_RECORDS SHOWN_
★ ★ ★ ★ ★ ★ ★
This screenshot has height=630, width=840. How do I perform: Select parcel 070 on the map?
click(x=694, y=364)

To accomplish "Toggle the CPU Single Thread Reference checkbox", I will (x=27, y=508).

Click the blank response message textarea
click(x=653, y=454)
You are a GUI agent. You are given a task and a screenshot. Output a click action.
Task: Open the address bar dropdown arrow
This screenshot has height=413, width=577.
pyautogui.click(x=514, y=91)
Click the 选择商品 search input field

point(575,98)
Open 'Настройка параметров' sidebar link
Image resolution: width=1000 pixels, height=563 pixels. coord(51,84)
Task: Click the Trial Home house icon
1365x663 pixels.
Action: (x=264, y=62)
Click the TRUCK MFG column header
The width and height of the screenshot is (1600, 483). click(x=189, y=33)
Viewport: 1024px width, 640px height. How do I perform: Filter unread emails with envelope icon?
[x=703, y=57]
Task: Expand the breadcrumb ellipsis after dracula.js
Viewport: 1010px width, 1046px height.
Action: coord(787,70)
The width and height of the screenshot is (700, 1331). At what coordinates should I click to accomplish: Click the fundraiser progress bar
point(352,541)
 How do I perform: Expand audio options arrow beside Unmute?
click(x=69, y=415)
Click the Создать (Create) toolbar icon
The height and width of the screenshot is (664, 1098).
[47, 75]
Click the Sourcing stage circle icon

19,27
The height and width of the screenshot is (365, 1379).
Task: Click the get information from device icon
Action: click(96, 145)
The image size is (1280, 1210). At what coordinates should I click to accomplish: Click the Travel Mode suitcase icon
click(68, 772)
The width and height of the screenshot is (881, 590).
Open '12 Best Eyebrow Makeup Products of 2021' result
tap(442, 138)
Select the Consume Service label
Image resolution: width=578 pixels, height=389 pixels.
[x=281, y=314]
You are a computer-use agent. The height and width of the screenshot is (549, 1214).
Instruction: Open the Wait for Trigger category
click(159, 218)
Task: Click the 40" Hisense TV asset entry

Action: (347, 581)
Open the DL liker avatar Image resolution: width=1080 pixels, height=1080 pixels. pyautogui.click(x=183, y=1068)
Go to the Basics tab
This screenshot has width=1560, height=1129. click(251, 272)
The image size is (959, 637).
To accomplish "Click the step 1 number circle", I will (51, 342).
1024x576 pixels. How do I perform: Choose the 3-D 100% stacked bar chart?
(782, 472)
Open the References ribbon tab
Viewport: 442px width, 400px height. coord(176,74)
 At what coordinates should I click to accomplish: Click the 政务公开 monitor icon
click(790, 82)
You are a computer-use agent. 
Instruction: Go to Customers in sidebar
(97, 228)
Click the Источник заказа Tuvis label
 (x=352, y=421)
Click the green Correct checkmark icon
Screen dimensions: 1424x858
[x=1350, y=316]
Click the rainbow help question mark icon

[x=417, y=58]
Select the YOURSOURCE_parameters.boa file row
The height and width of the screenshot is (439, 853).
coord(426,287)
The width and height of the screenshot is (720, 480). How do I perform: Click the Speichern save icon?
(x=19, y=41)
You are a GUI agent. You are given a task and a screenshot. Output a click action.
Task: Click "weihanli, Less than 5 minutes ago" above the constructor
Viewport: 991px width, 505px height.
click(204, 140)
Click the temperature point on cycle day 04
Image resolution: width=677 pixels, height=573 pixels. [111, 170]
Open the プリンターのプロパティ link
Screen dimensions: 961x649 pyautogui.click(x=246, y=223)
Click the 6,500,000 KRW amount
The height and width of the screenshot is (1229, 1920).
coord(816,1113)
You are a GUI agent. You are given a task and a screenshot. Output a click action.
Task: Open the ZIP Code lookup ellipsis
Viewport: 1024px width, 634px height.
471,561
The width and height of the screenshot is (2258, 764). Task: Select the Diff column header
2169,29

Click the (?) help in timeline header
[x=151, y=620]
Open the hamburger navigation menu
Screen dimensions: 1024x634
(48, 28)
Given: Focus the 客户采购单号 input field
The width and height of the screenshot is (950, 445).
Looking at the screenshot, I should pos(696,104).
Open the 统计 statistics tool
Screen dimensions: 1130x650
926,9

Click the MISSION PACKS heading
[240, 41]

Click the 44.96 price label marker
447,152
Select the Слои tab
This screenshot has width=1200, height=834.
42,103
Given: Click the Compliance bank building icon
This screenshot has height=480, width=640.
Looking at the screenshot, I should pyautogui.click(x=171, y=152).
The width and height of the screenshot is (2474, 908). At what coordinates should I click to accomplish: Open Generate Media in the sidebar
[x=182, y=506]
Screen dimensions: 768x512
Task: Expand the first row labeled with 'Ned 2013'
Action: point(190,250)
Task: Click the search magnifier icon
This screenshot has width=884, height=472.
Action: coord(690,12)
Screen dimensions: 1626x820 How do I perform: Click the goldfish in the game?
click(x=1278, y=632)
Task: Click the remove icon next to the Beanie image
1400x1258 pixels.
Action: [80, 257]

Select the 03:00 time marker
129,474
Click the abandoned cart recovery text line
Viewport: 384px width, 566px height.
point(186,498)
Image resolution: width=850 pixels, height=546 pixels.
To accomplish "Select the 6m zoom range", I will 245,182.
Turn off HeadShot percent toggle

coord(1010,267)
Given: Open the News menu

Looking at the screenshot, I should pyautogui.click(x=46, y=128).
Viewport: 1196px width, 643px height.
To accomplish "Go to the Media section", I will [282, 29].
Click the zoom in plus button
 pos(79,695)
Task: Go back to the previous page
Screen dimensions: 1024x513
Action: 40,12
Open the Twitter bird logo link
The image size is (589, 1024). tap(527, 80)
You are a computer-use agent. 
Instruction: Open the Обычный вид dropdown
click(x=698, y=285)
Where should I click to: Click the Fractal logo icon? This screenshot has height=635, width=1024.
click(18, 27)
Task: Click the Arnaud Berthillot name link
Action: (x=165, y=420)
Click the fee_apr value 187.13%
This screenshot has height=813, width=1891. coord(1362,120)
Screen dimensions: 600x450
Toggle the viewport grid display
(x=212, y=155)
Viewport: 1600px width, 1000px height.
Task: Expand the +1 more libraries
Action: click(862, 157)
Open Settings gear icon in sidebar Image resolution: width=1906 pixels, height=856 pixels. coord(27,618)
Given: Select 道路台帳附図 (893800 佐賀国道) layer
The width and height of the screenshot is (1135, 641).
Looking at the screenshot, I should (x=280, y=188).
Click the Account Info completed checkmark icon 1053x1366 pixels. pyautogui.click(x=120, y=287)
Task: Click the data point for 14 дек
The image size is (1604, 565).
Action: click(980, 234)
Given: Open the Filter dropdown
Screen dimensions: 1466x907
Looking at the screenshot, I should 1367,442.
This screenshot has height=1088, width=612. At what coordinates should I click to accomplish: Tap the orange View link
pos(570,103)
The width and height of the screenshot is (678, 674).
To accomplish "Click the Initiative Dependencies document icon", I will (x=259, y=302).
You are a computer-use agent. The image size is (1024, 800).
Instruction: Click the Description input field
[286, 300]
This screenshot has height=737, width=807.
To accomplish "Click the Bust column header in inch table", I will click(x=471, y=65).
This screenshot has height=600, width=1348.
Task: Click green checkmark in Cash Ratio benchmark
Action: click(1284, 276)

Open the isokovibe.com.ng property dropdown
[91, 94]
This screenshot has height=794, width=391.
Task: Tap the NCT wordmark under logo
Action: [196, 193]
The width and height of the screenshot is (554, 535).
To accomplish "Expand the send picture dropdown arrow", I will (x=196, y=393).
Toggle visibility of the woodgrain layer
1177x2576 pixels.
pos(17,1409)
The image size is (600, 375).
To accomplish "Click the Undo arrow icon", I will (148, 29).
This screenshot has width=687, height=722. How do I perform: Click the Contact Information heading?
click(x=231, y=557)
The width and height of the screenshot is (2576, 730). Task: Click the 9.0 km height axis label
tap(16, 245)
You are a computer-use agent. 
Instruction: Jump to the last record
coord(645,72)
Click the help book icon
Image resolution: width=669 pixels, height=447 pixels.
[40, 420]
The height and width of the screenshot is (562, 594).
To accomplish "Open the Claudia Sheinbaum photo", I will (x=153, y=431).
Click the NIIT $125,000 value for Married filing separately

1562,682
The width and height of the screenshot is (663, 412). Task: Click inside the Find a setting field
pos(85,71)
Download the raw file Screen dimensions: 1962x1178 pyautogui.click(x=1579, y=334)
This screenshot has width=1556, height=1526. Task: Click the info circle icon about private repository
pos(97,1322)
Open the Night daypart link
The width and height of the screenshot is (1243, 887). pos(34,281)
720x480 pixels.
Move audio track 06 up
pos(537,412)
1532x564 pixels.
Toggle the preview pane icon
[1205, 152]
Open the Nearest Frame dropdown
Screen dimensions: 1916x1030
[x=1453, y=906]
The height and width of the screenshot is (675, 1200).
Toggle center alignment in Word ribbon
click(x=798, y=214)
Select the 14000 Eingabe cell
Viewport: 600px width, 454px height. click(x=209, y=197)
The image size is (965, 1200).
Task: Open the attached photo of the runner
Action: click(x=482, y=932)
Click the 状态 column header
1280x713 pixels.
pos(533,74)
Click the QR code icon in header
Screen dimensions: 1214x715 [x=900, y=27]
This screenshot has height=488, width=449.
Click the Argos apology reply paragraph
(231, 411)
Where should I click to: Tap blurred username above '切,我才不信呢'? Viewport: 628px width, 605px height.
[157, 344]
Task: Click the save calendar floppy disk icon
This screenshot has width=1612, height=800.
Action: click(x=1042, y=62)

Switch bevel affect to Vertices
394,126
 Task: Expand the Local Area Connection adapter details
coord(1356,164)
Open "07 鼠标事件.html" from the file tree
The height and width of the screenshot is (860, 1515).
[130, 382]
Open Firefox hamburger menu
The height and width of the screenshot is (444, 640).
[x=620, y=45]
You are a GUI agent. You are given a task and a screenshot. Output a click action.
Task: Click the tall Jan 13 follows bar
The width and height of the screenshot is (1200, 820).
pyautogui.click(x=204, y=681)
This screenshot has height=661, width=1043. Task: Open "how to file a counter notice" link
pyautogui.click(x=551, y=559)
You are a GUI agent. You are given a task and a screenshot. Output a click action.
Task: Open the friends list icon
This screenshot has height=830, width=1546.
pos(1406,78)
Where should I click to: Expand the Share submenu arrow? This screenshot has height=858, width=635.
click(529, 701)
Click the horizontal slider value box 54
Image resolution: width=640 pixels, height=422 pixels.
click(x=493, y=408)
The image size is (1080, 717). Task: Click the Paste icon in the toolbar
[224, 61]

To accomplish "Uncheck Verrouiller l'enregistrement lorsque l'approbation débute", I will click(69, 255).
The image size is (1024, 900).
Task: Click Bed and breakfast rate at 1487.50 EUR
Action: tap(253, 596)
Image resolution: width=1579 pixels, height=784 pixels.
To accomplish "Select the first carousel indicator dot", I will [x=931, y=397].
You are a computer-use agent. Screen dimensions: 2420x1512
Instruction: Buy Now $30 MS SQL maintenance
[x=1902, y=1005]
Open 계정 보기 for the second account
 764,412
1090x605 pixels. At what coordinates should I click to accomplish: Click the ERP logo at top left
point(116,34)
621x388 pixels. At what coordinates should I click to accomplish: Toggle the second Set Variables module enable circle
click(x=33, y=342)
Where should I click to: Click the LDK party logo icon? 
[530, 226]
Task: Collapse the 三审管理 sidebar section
★ ★ ★ ★ ★ ★ ★
_TASK INSTRUCTIONS_
Search the entries for the string "section" and return each line where it turns up.

_YOUR RESPONSE_
To accomplish "Go to the Media section", I will [282, 29].
Task: Collapse the 三审管理 sidebar section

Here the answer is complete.